• EXERCISE REQUIREMENTS
Every entry must be duplicated precisely as written.

• TASK MATERIAL
· · · · ·

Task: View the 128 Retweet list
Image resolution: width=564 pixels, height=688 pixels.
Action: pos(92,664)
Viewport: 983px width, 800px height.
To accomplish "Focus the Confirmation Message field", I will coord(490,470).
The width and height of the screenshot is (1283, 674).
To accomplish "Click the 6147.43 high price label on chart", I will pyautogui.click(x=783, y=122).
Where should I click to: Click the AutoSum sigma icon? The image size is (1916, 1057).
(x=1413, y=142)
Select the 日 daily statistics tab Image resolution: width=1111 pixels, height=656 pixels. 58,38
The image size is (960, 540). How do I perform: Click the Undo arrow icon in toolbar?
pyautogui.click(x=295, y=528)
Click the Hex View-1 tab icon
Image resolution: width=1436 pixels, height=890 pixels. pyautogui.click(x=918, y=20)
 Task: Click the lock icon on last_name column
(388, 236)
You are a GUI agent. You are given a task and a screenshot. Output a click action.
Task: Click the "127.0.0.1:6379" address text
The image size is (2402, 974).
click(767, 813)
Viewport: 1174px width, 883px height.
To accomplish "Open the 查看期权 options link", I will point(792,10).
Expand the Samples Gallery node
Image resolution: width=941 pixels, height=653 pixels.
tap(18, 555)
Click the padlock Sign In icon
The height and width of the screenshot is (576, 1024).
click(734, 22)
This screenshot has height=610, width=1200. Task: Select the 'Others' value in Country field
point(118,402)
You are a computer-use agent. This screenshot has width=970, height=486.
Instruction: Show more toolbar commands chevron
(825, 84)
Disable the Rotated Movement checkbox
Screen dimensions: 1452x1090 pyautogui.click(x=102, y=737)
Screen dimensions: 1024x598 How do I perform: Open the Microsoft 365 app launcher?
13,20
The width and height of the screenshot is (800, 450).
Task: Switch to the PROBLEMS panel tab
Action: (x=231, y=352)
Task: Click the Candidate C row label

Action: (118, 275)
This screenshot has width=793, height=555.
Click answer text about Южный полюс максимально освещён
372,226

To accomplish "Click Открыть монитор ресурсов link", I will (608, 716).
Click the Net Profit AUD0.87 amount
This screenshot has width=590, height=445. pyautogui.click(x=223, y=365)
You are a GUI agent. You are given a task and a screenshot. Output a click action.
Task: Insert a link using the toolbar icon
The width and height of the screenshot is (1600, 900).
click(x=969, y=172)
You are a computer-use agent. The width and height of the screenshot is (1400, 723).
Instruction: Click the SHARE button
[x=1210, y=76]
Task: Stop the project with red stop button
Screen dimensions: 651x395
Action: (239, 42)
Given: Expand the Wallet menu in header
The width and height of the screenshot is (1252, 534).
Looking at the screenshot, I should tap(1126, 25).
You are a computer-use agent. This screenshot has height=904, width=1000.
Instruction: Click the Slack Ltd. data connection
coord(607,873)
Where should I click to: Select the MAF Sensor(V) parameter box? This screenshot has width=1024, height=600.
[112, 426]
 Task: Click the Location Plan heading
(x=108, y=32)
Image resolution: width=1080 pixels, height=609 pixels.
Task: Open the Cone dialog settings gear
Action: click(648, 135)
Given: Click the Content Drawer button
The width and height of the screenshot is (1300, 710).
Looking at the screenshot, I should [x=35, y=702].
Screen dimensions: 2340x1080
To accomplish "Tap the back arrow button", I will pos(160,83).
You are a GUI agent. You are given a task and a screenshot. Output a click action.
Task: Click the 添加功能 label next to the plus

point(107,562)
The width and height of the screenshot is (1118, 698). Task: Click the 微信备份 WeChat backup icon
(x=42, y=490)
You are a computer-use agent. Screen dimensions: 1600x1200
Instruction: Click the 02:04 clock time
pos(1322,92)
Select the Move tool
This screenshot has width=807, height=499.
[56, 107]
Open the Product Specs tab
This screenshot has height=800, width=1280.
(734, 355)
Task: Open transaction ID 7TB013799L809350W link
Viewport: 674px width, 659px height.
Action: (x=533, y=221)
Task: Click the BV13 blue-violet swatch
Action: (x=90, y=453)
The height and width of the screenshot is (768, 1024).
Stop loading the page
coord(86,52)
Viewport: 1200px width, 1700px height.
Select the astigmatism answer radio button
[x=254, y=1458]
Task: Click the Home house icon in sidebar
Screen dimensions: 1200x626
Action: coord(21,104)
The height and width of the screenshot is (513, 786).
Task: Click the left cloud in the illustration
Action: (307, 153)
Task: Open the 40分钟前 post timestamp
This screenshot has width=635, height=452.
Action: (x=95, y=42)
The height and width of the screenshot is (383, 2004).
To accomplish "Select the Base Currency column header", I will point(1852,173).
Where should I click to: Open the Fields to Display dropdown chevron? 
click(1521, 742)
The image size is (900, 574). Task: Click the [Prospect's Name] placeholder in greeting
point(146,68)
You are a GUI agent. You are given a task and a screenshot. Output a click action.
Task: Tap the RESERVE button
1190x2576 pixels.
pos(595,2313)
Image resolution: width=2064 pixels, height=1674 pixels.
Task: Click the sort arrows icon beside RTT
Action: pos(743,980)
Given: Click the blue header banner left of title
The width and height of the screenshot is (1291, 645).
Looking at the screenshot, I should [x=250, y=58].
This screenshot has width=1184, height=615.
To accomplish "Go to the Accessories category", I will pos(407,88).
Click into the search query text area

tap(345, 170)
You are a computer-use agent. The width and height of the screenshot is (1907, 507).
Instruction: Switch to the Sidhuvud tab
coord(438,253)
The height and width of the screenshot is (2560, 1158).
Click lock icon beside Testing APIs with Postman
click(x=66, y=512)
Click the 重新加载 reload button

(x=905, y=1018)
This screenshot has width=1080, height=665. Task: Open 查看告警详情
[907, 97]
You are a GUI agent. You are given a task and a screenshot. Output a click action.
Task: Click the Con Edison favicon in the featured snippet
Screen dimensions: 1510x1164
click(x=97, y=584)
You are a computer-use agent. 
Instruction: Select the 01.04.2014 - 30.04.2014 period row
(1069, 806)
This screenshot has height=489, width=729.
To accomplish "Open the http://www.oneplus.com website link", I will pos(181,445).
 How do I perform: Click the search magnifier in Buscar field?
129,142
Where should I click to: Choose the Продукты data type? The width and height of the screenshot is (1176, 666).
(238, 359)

· · · · ·

• RESPONSE
Task: View the 128 Retweet list
Image resolution: width=564 pixels, height=688 pixels.
Action: pos(92,664)
Viewport: 983px width, 800px height.
To accomplish "Focus the Confirmation Message field", I will coord(490,470).
The width and height of the screenshot is (1283, 674).
To accomplish "Click the 6147.43 high price label on chart", I will pyautogui.click(x=783, y=122).
Where should I click to: Click the AutoSum sigma icon? The image size is (1916, 1057).
(x=1413, y=142)
Select the 日 daily statistics tab Image resolution: width=1111 pixels, height=656 pixels. 58,38
The image size is (960, 540). How do I perform: Click the Undo arrow icon in toolbar?
pyautogui.click(x=295, y=528)
Click the Hex View-1 tab icon
Image resolution: width=1436 pixels, height=890 pixels. pyautogui.click(x=918, y=20)
 Task: Click the lock icon on last_name column
(388, 236)
You are a GUI agent. You are given a task and a screenshot. Output a click action.
Task: Click the "127.0.0.1:6379" address text
The image size is (2402, 974).
click(767, 813)
Viewport: 1174px width, 883px height.
To accomplish "Open the 查看期权 options link", I will point(792,10).
Expand the Samples Gallery node
Image resolution: width=941 pixels, height=653 pixels.
tap(18, 555)
Click the padlock Sign In icon
The height and width of the screenshot is (576, 1024).
click(734, 22)
This screenshot has height=610, width=1200. Task: Select the 'Others' value in Country field
point(118,402)
You are a computer-use agent. This screenshot has width=970, height=486.
Instruction: Show more toolbar commands chevron
(825, 84)
Disable the Rotated Movement checkbox
Screen dimensions: 1452x1090 pyautogui.click(x=102, y=737)
Screen dimensions: 1024x598 How do I perform: Open the Microsoft 365 app launcher?
13,20
The width and height of the screenshot is (800, 450).
Task: Switch to the PROBLEMS panel tab
Action: (x=231, y=352)
Task: Click the Candidate C row label

Action: (118, 275)
This screenshot has width=793, height=555.
Click answer text about Южный полюс максимально освещён
372,226

To accomplish "Click Открыть монитор ресурсов link", I will (608, 716).
Click the Net Profit AUD0.87 amount
This screenshot has width=590, height=445. pyautogui.click(x=223, y=365)
You are a GUI agent. You are given a task and a screenshot. Output a click action.
Task: Insert a link using the toolbar icon
The width and height of the screenshot is (1600, 900).
click(x=969, y=172)
You are a computer-use agent. The width and height of the screenshot is (1400, 723).
Instruction: Click the SHARE button
[x=1210, y=76]
Task: Stop the project with red stop button
Screen dimensions: 651x395
Action: (239, 42)
Given: Expand the Wallet menu in header
The width and height of the screenshot is (1252, 534).
Looking at the screenshot, I should tap(1126, 25).
You are a computer-use agent. This screenshot has height=904, width=1000.
Instruction: Click the Slack Ltd. data connection
coord(607,873)
Where should I click to: Select the MAF Sensor(V) parameter box? This screenshot has width=1024, height=600.
[112, 426]
 Task: Click the Location Plan heading
(x=108, y=32)
Image resolution: width=1080 pixels, height=609 pixels.
Task: Open the Cone dialog settings gear
Action: click(648, 135)
Given: Click the Content Drawer button
The width and height of the screenshot is (1300, 710).
Looking at the screenshot, I should [x=35, y=702].
Screen dimensions: 2340x1080
To accomplish "Tap the back arrow button", I will pos(160,83).
You are a GUI agent. You are given a task and a screenshot. Output a click action.
Task: Click the 添加功能 label next to the plus

point(107,562)
The width and height of the screenshot is (1118, 698). Task: Click the 微信备份 WeChat backup icon
(x=42, y=490)
You are a computer-use agent. Screen dimensions: 1600x1200
Instruction: Click the 02:04 clock time
pos(1322,92)
Select the Move tool
This screenshot has width=807, height=499.
[56, 107]
Open the Product Specs tab
This screenshot has height=800, width=1280.
(734, 355)
Task: Open transaction ID 7TB013799L809350W link
Viewport: 674px width, 659px height.
Action: (x=533, y=221)
Task: Click the BV13 blue-violet swatch
Action: (x=90, y=453)
The height and width of the screenshot is (768, 1024).
Stop loading the page
coord(86,52)
Viewport: 1200px width, 1700px height.
Select the astigmatism answer radio button
[x=254, y=1458]
Task: Click the Home house icon in sidebar
Screen dimensions: 1200x626
Action: coord(21,104)
The height and width of the screenshot is (513, 786).
Task: Click the left cloud in the illustration
Action: (307, 153)
Task: Open the 40分钟前 post timestamp
This screenshot has width=635, height=452.
Action: (x=95, y=42)
The height and width of the screenshot is (383, 2004).
To accomplish "Select the Base Currency column header", I will point(1852,173).
Where should I click to: Open the Fields to Display dropdown chevron? 
click(1521, 742)
The image size is (900, 574). Task: Click the [Prospect's Name] placeholder in greeting
point(146,68)
You are a GUI agent. You are given a task and a screenshot. Output a click action.
Task: Tap the RESERVE button
1190x2576 pixels.
pos(595,2313)
Image resolution: width=2064 pixels, height=1674 pixels.
Task: Click the sort arrows icon beside RTT
Action: pos(743,980)
Given: Click the blue header banner left of title
The width and height of the screenshot is (1291, 645).
Looking at the screenshot, I should [x=250, y=58].
This screenshot has width=1184, height=615.
To accomplish "Go to the Accessories category", I will pos(407,88).
Click into the search query text area

tap(345, 170)
You are a computer-use agent. The width and height of the screenshot is (1907, 507).
Instruction: Switch to the Sidhuvud tab
coord(438,253)
The height and width of the screenshot is (2560, 1158).
Click lock icon beside Testing APIs with Postman
click(x=66, y=512)
Click the 重新加载 reload button

(x=905, y=1018)
This screenshot has width=1080, height=665. Task: Open 查看告警详情
[907, 97]
You are a GUI agent. You are given a task and a screenshot. Output a click action.
Task: Click the Con Edison favicon in the featured snippet
Screen dimensions: 1510x1164
click(x=97, y=584)
You are a computer-use agent. 
Instruction: Select the 01.04.2014 - 30.04.2014 period row
(1069, 806)
This screenshot has height=489, width=729.
To accomplish "Open the http://www.oneplus.com website link", I will pos(181,445).
 How do I perform: Click the search magnifier in Buscar field?
129,142
Where should I click to: Choose the Продукты data type? The width and height of the screenshot is (1176, 666).
(238, 359)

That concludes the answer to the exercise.